● Material for this exercise:
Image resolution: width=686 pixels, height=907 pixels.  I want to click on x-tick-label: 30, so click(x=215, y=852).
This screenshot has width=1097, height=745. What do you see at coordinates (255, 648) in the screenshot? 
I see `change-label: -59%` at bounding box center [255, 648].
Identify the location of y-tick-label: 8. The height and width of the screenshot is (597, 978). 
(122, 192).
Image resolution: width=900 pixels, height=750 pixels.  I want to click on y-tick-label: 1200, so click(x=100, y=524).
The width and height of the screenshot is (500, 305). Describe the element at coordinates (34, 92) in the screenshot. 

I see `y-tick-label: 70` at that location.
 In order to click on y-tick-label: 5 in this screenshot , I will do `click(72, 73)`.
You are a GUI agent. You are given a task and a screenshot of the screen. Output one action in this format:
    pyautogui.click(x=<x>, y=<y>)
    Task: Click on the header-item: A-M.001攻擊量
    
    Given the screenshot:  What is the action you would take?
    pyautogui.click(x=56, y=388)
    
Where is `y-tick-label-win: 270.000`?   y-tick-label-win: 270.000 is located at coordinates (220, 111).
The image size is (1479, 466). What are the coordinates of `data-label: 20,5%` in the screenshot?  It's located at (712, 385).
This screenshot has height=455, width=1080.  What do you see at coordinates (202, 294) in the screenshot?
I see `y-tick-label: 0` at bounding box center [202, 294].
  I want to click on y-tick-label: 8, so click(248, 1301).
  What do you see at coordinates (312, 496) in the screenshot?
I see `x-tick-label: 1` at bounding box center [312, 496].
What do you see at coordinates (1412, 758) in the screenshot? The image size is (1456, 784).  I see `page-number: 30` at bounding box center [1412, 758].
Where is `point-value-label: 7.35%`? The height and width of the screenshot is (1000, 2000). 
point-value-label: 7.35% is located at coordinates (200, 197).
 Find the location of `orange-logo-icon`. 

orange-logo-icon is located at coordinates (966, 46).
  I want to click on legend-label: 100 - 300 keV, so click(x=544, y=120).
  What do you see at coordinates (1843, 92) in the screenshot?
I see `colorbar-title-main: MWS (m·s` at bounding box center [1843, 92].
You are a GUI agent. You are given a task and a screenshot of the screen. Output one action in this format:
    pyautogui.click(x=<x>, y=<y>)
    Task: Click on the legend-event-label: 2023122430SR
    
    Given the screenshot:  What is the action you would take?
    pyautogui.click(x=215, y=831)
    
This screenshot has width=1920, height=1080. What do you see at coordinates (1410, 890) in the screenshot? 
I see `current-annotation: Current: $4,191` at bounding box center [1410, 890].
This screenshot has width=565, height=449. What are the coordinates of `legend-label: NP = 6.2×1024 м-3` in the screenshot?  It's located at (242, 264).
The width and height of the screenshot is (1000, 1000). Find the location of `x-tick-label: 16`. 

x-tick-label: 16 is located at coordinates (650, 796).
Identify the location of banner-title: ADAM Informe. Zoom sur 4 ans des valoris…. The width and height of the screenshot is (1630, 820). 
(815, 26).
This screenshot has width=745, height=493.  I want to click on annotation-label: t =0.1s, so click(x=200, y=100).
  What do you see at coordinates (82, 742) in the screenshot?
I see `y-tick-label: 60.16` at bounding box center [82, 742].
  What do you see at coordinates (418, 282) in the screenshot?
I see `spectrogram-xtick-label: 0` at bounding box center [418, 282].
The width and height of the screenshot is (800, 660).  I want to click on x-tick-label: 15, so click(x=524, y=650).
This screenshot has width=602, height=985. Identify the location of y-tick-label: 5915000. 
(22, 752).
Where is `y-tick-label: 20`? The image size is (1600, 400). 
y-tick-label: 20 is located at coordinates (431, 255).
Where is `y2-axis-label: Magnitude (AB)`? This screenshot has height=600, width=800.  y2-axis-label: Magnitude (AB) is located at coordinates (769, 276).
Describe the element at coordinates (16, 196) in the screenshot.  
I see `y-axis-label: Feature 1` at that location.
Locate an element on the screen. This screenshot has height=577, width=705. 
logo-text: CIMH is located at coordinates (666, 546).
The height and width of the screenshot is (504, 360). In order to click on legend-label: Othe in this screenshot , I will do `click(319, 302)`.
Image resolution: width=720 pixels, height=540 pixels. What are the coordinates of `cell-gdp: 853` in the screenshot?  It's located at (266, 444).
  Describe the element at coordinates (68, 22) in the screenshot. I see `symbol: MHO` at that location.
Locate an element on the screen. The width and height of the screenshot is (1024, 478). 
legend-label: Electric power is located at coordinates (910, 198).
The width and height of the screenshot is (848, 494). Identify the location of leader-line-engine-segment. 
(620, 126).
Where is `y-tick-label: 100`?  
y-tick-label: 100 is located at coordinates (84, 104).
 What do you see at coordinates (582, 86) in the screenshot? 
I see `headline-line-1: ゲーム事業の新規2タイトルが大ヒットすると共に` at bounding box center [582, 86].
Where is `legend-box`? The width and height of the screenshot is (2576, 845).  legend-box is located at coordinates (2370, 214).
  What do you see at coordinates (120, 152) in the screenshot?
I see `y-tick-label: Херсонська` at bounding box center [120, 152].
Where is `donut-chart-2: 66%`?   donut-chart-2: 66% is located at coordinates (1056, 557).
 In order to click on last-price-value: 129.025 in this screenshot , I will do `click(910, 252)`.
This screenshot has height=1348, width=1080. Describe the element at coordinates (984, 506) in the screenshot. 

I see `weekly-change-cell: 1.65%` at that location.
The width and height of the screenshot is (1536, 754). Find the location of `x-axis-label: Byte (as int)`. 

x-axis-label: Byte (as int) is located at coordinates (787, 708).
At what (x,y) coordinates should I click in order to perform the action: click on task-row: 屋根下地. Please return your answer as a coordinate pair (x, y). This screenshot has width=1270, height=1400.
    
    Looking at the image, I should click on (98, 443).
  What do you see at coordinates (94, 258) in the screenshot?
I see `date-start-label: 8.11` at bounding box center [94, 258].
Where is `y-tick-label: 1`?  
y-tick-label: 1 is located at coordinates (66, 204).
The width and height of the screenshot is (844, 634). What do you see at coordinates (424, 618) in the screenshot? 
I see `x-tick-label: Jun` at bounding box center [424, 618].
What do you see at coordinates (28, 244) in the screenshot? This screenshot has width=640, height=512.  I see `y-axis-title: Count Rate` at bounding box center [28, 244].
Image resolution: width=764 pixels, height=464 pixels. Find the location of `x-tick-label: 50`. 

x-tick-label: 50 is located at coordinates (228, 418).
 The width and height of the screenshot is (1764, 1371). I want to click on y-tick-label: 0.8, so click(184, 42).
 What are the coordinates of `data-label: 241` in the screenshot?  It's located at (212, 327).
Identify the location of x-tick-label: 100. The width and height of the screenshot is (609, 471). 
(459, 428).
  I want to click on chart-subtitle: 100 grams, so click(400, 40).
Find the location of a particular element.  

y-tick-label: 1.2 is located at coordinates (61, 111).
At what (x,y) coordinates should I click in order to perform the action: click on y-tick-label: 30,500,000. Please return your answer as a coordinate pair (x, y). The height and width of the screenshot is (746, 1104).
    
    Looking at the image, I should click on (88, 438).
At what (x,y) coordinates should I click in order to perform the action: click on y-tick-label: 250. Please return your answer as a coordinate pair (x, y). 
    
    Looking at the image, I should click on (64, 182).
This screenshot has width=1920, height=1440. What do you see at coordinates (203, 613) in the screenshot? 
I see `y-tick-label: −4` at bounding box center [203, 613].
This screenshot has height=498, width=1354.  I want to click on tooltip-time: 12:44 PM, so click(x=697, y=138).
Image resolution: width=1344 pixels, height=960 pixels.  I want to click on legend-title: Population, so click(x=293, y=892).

● Work to be completed: Rewrite all the records above with "Image resolution" swapped for "Display size" and everything else left the same.

● Response for this exercise:
Display size: width=686 pixels, height=907 pixels.  I want to click on x-tick-label: 30, so click(x=215, y=852).
This screenshot has width=1097, height=745. What do you see at coordinates (255, 648) in the screenshot? 
I see `change-label: -59%` at bounding box center [255, 648].
Identify the location of y-tick-label: 8. The height and width of the screenshot is (597, 978). 
(122, 192).
Display size: width=900 pixels, height=750 pixels.  I want to click on y-tick-label: 1200, so click(x=100, y=524).
The width and height of the screenshot is (500, 305). Describe the element at coordinates (34, 92) in the screenshot. 

I see `y-tick-label: 70` at that location.
 In order to click on y-tick-label: 5 in this screenshot , I will do `click(72, 73)`.
You are a GUI agent. You are given a task and a screenshot of the screen. Output one action in this format:
    pyautogui.click(x=<x>, y=<y>)
    Task: Click on the header-item: A-M.001攻擊量
    
    Given the screenshot:  What is the action you would take?
    pyautogui.click(x=56, y=388)
    
Where is `y-tick-label-win: 270.000`?   y-tick-label-win: 270.000 is located at coordinates (220, 111).
The image size is (1479, 466). What are the coordinates of `data-label: 20,5%` in the screenshot?  It's located at (712, 385).
This screenshot has height=455, width=1080.  What do you see at coordinates (202, 294) in the screenshot?
I see `y-tick-label: 0` at bounding box center [202, 294].
  I want to click on y-tick-label: 8, so click(248, 1301).
  What do you see at coordinates (312, 496) in the screenshot?
I see `x-tick-label: 1` at bounding box center [312, 496].
What do you see at coordinates (1412, 758) in the screenshot? The image size is (1456, 784).  I see `page-number: 30` at bounding box center [1412, 758].
Where is `point-value-label: 7.35%`? The height and width of the screenshot is (1000, 2000). 
point-value-label: 7.35% is located at coordinates (200, 197).
 Find the location of `orange-logo-icon`. 

orange-logo-icon is located at coordinates (966, 46).
  I want to click on legend-label: 100 - 300 keV, so click(x=544, y=120).
  What do you see at coordinates (1843, 92) in the screenshot?
I see `colorbar-title-main: MWS (m·s` at bounding box center [1843, 92].
You are a GUI agent. You are given a task and a screenshot of the screen. Output one action in this format:
    pyautogui.click(x=<x>, y=<y>)
    Task: Click on the legend-event-label: 2023122430SR
    
    Given the screenshot:  What is the action you would take?
    pyautogui.click(x=215, y=831)
    
This screenshot has width=1920, height=1080. What do you see at coordinates (1410, 890) in the screenshot? 
I see `current-annotation: Current: $4,191` at bounding box center [1410, 890].
This screenshot has width=565, height=449. What are the coordinates of `legend-label: NP = 6.2×1024 м-3` in the screenshot?  It's located at (242, 264).
The width and height of the screenshot is (1000, 1000). Find the location of `x-tick-label: 16`. 

x-tick-label: 16 is located at coordinates (650, 796).
Identify the location of banner-title: ADAM Informe. Zoom sur 4 ans des valoris…. The width and height of the screenshot is (1630, 820). 
(815, 26).
This screenshot has width=745, height=493.  I want to click on annotation-label: t =0.1s, so click(x=200, y=100).
  What do you see at coordinates (82, 742) in the screenshot?
I see `y-tick-label: 60.16` at bounding box center [82, 742].
  What do you see at coordinates (418, 282) in the screenshot?
I see `spectrogram-xtick-label: 0` at bounding box center [418, 282].
The width and height of the screenshot is (800, 660).  I want to click on x-tick-label: 15, so click(x=524, y=650).
This screenshot has width=602, height=985. Identify the location of y-tick-label: 5915000. 
(22, 752).
Where is `y-tick-label: 20`? The image size is (1600, 400). 
y-tick-label: 20 is located at coordinates (431, 255).
Where is `y2-axis-label: Magnitude (AB)`? This screenshot has height=600, width=800.  y2-axis-label: Magnitude (AB) is located at coordinates (769, 276).
Describe the element at coordinates (16, 196) in the screenshot.  
I see `y-axis-label: Feature 1` at that location.
Locate an element on the screen. This screenshot has height=577, width=705. 
logo-text: CIMH is located at coordinates (666, 546).
The height and width of the screenshot is (504, 360). In order to click on legend-label: Othe in this screenshot , I will do `click(319, 302)`.
Display size: width=720 pixels, height=540 pixels. What are the coordinates of `cell-gdp: 853` in the screenshot?  It's located at (266, 444).
  Describe the element at coordinates (68, 22) in the screenshot. I see `symbol: MHO` at that location.
Locate an element on the screen. The width and height of the screenshot is (1024, 478). 
legend-label: Electric power is located at coordinates (910, 198).
The width and height of the screenshot is (848, 494). Identify the location of leader-line-engine-segment. 
(620, 126).
Where is `y-tick-label: 100`?  
y-tick-label: 100 is located at coordinates (84, 104).
 What do you see at coordinates (582, 86) in the screenshot? 
I see `headline-line-1: ゲーム事業の新規2タイトルが大ヒットすると共に` at bounding box center [582, 86].
Where is `legend-box`? The width and height of the screenshot is (2576, 845).  legend-box is located at coordinates (2370, 214).
  What do you see at coordinates (120, 152) in the screenshot?
I see `y-tick-label: Херсонська` at bounding box center [120, 152].
Where is `donut-chart-2: 66%`?   donut-chart-2: 66% is located at coordinates (1056, 557).
 In order to click on last-price-value: 129.025 in this screenshot , I will do `click(910, 252)`.
This screenshot has height=1348, width=1080. Describe the element at coordinates (984, 506) in the screenshot. 

I see `weekly-change-cell: 1.65%` at that location.
The width and height of the screenshot is (1536, 754). Find the location of `x-axis-label: Byte (as int)`. 

x-axis-label: Byte (as int) is located at coordinates (787, 708).
At what (x,y) coordinates should I click in order to perform the action: click on task-row: 屋根下地. Please return your answer as a coordinate pair (x, y). This screenshot has width=1270, height=1400.
    
    Looking at the image, I should click on (98, 443).
  What do you see at coordinates (94, 258) in the screenshot?
I see `date-start-label: 8.11` at bounding box center [94, 258].
Where is `y-tick-label: 1`?  
y-tick-label: 1 is located at coordinates (66, 204).
The width and height of the screenshot is (844, 634). What do you see at coordinates (424, 618) in the screenshot? 
I see `x-tick-label: Jun` at bounding box center [424, 618].
What do you see at coordinates (28, 244) in the screenshot? This screenshot has width=640, height=512.  I see `y-axis-title: Count Rate` at bounding box center [28, 244].
Display size: width=764 pixels, height=464 pixels. Find the location of `x-tick-label: 50`. 

x-tick-label: 50 is located at coordinates (228, 418).
 The width and height of the screenshot is (1764, 1371). I want to click on y-tick-label: 0.8, so click(184, 42).
 What are the coordinates of `data-label: 241` in the screenshot?  It's located at (212, 327).
Identify the location of x-tick-label: 100. The width and height of the screenshot is (609, 471). 
(459, 428).
  I want to click on chart-subtitle: 100 grams, so click(400, 40).
Find the location of a particular element.  

y-tick-label: 1.2 is located at coordinates (61, 111).
At what (x,y) coordinates should I click in order to perform the action: click on y-tick-label: 30,500,000. Please return your answer as a coordinate pair (x, y). The height and width of the screenshot is (746, 1104).
    
    Looking at the image, I should click on (88, 438).
At what (x,y) coordinates should I click in order to perform the action: click on y-tick-label: 250. Please return your answer as a coordinate pair (x, y). 
    
    Looking at the image, I should click on (64, 182).
This screenshot has width=1920, height=1440. What do you see at coordinates (203, 613) in the screenshot? 
I see `y-tick-label: −4` at bounding box center [203, 613].
This screenshot has height=498, width=1354.  I want to click on tooltip-time: 12:44 PM, so click(x=697, y=138).
Display size: width=1344 pixels, height=960 pixels.  I want to click on legend-title: Population, so click(x=293, y=892).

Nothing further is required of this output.